Draft 1 as of 10.08.13

The first step in creating your own eBook is to scan and digitize each page of it into an image file, a digital image file, stored on your computer.The optional second step is to convert the image files into ordinary word-processed files or ordinary web pages.

Below are some over-simplified ways to digitize books at home or in a small school or in a small school district.  They are time consuming and somewhat "labor intensive".  Another draw-back is that the "better" hardware and software to do this type of scanning can be expensive for individuals with little income or for poor schools and poor school districts.

Remember that once scanned, you and your students can read the scanned image (digital) files on the monitor screen of a computer.  Also they can read them as web-published image-files provided by your internal Intranet web-page serving computer (a.k.a. web server).  However, the scanned digital files will take up a lot of hard-disk storage space.

If your Intranet bandwidth (speed at which digital data travels from one physical place to another) is slow, each requested image file may "load" onto the end-user's computer very slowly. That slowness is more likely to be frustrating for your end-users, the students. Why not just turn the page of the hard-bound or paper-back book instead?  However, the answer to that is to re-print the book pages on paper, "bind" the reprinted pages in some way, and distribute the paper copies to the students.  This reprinting process is being done out of mini-vans which travel from village to village in developing countries.

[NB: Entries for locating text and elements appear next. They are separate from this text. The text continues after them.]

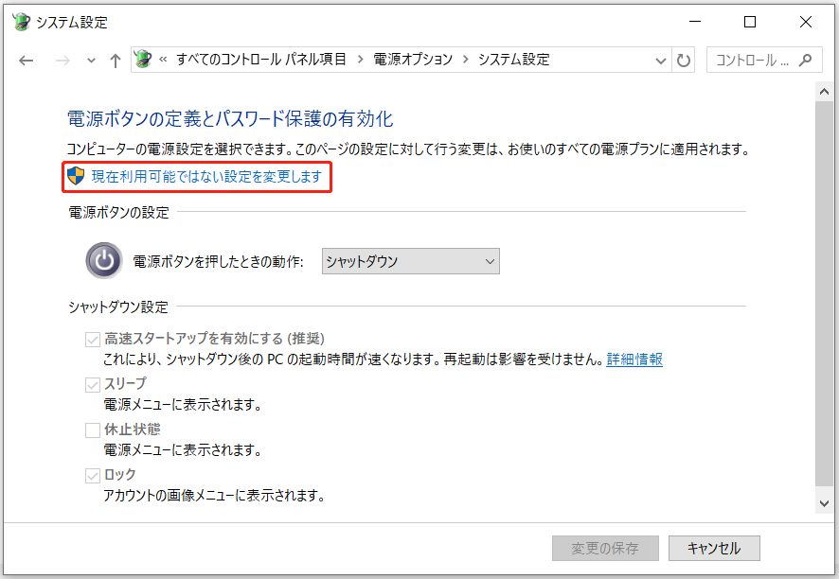Open recent locations with the navigation chevron

89,59
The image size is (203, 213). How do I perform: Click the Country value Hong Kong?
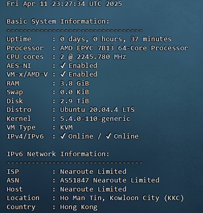(x=79, y=207)
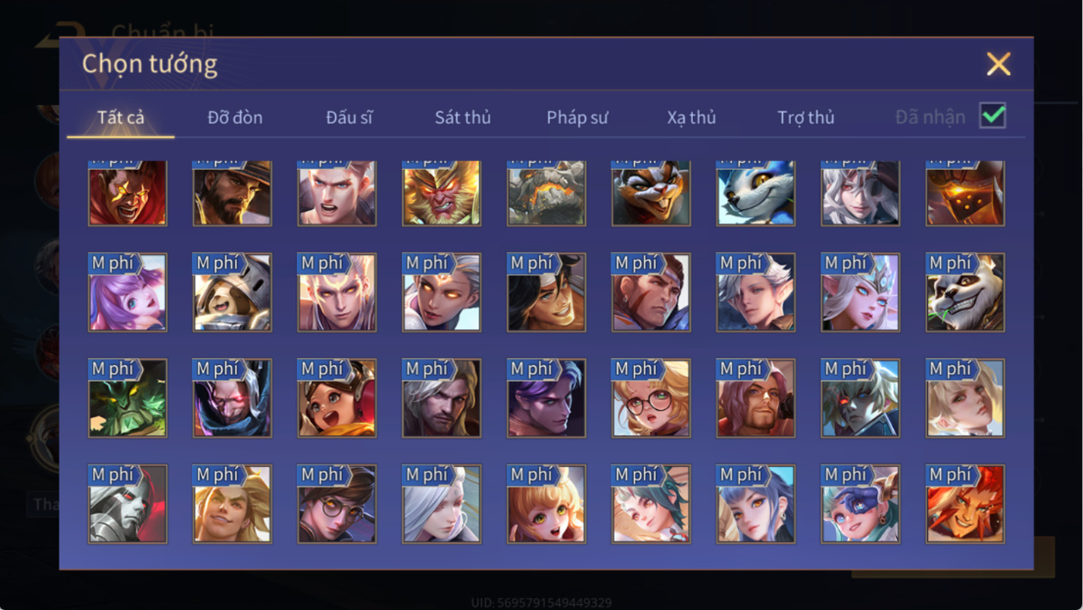The width and height of the screenshot is (1083, 610).
Task: Select the cowboy hat bearded hero
Action: pos(232,193)
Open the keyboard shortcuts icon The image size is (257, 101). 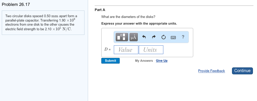pyautogui.click(x=173, y=37)
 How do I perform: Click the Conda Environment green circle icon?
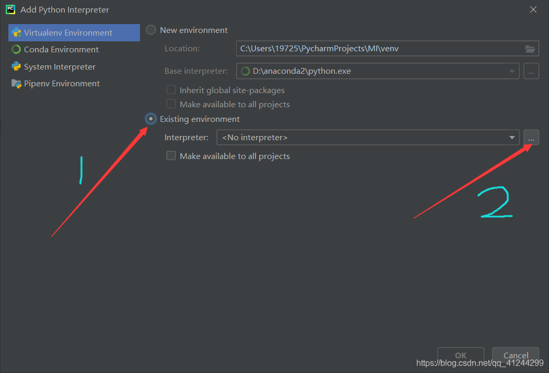coord(16,49)
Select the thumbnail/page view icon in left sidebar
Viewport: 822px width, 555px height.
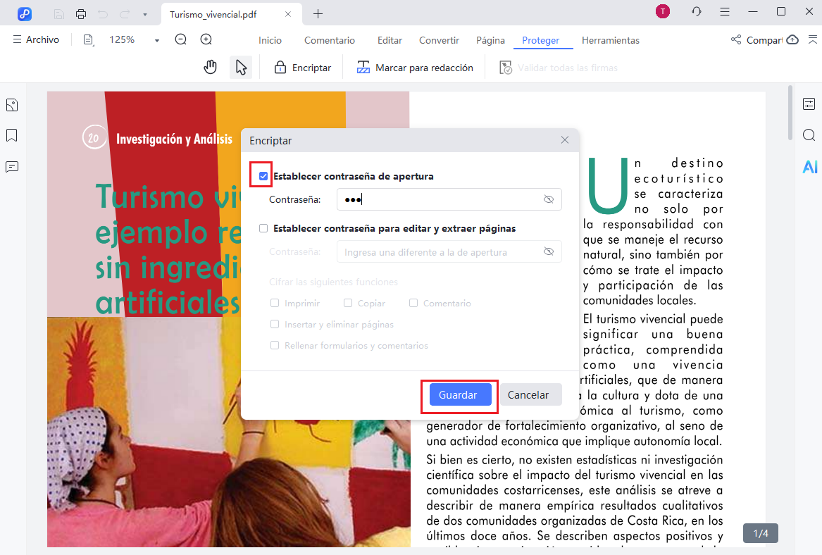11,104
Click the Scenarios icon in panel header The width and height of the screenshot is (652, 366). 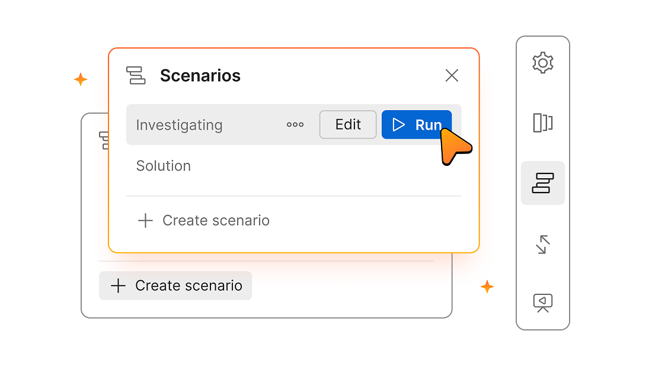(136, 76)
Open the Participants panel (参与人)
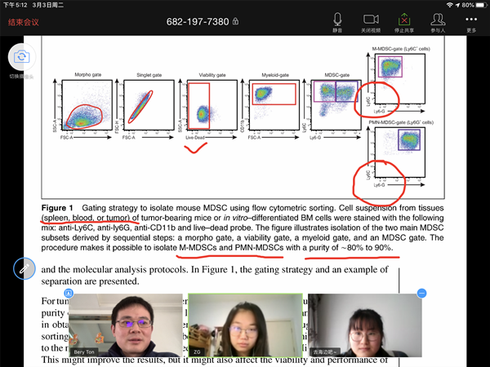The height and width of the screenshot is (367, 490). pyautogui.click(x=438, y=21)
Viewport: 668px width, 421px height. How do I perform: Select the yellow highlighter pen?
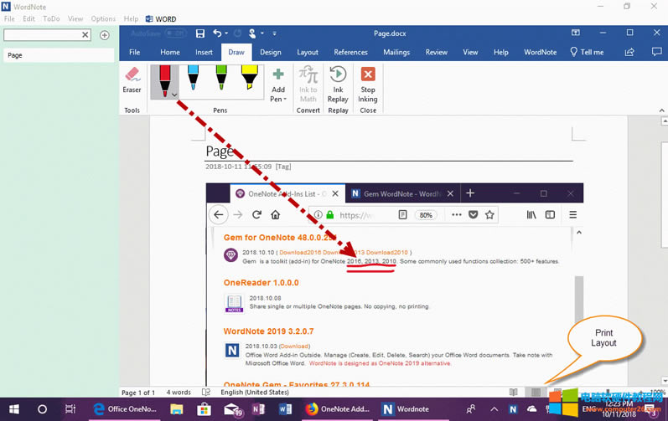(x=249, y=80)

With "optical character recognition software", you can input the scanned image files into the OCR software and have the OCR software output text-and-graphics files in one of several popular kinds of word-processing file formats.  However, the word-processing files will need proof-reading, some editing, and possibly some page-reformatting to make everything on a page look "almost as neat and readable" as were the pages of the source print-on-paper book. Way

Simplest Way 1?:turn each page of the book and scan the open pages one-by-one.

  1. Buy a new or used black-and-white or preferably color desktop flat-bed scanner.  The scanner will come with scanning software.  You must connect the scanner to a computer (desktop or laptop) and install the scanning software.
  2. Open the book to a page, place the opened-book on the scanner, in the scanning software click on the command which causes the scanner to scan the page (or the opened two pages) of the open book.
  3. Turn the page and do the same thing again from the front cover to the back cover of the book, copying every page of the book.
  4. If you set the automatic file "page numbering" feature of your scanning software correctly, you should now have digital image files with file names having the same page numbers as the book pages.  E.g. MyBook-Chapter01-Page030.tiff.

Faster Way 1?:Sacrifice the book and use an automatic document feeder attached to a scanner.

  1. Very neatly cut the binding and cover off of the book.  All the pages of the book should now be loose, individual pages with at least three sides of a page very "square" (corners are at right angles and the edges of the pages perfectly straight).
  2. Attach automatic document feeder to your scanner, unless you found a scanner that already has one.
  3. Place, say, 10 or 20 pages of the book into the document feeder, click-on the "scan" button of your scanning software, let the scanner scan all 10-20 pages -- on one side only -- in a very few minutes.
  4. Flip the 10-20 pages over, place them into the document feeder, reset the page-numbering in the scanner software, click-on the "scan button of your scanning software, let the scanner scan all 10-20 pages -- on the opposite sides of each page.
  5. Repeat steps 2-4 for the next "batch" of single pages from the book (e.g. for the next 10-20 pages) until all book pages are scanned and all page numbers on the scanned digital files correctly match the paper page numbers of the book's pages.